**** Extracted text ****
In the meantime family cattle operations such as Rockley have been caught in the middle, forced to endure major upheaval to their business in order to protect the broader industry from BJD while receiving very little compensation for their losses.
With debate now raging over how BJD should be managed in future, a scheduled review of the National BJD Control Program has been brought forward, with stakeholders from across the industry to converge on Sydney for a BJD review forum next week. (See Beef Central’s earlier article here)
Kirks focused on rebuilding herd
In the meantime the Kirks have been quietly working behind the scenes to rebuild their valuable stud herd through IVF technology and recipient females to ensure that more than 60 years of Rockley genetics and breeding history are not lost.
Ashley Kirk told Beef Central this week that some of the first bulls produced under the IVF program will be catalogued to sell at the Big Country Sale in Charters Towers in 12 months time.
The stud will also then return with bulls to the annual Brahman Week Sales in Rockhampton in October 2016 after what will have been a three-year absence.
The family now faces the daunting prospect of having to recover from not only the financial and emotional setback the experience has brought, but also from the stigma that being associated with such a significant quarantine event can cause.
Ashley said the family has done everything by the book to clear its herd of BJD and is now hopeful its clients will recognise that.
****
* Tasks and exercises:
a) Write out the passage from the article on Rockley and BJD that begins at the words "The stud will" and ends after "event can cause.".
b) Render this sentence from the article on Rockley and BJD in Spanish: "The stud will also then return with bulls to the annual Brahman Week Sales in Rockhampton in October 2016 after what will have been a three-year absence."
c) According to the article on Rockley and BJD, at which sale will some of the first bulls from the IVF program be catalogued?
The items after this point are separate material, unrelated to the article on Rockley and BJD.
**** Dataset records ****
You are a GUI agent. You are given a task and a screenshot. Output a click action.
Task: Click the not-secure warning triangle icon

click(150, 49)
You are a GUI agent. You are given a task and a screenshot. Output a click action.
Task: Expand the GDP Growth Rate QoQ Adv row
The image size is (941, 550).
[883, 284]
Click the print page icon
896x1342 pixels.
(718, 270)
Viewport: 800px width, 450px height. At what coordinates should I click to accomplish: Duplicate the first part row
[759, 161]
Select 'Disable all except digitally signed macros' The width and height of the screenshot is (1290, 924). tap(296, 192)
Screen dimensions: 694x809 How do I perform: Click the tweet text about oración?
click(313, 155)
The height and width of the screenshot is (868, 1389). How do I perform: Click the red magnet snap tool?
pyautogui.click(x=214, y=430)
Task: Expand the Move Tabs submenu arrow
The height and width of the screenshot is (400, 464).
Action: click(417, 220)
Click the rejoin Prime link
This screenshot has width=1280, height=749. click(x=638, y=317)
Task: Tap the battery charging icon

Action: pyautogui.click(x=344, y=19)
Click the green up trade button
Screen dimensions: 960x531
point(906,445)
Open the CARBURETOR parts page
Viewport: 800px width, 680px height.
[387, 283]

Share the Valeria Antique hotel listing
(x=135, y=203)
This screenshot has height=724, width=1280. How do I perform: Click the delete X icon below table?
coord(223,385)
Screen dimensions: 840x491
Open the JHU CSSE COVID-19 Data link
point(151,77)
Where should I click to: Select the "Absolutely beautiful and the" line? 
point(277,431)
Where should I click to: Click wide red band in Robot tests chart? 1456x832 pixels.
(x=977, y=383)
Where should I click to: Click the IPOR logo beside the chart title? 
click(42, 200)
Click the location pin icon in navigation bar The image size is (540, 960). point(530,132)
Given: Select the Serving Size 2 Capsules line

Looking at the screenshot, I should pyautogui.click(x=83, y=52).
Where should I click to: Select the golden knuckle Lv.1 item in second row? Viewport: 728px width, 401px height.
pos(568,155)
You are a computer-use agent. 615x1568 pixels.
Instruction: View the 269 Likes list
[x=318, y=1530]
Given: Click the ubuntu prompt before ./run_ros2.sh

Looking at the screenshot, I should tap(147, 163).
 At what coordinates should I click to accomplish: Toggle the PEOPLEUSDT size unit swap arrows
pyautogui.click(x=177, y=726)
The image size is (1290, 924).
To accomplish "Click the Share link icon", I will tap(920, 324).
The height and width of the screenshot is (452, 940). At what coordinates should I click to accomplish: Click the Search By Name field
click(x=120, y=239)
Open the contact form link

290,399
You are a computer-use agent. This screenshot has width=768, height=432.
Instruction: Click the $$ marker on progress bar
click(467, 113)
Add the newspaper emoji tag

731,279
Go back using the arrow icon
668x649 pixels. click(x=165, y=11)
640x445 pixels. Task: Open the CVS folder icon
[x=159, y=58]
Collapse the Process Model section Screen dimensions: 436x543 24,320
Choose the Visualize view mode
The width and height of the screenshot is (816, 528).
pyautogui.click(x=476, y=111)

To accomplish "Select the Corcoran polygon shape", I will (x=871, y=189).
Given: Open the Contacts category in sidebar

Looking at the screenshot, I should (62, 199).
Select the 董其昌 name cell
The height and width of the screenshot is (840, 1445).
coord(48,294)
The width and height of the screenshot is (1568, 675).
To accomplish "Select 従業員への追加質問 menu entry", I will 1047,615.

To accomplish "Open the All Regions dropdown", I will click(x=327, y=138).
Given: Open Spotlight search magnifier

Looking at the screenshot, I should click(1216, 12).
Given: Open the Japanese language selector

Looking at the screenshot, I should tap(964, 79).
****
* Answers by task:
a)
The stud will also then return with bulls to the annual Brahman Week Sales in Rockhampton in October 2016 after what will have been a three-year absence.
The family now faces the daunting prospect of having to recover from not only the financial and emotional setback the experience has brought, but also from the stigma that being associated with such a significant quarantine event can cause.

b) La cabaña también volverá luego con toros a las ventas anuales de la Brahman Week en Rockhampton en octubre de 2016, tras lo que habrá sido una ausencia de tres años.

c) The Big Country Sale in Charters Towers.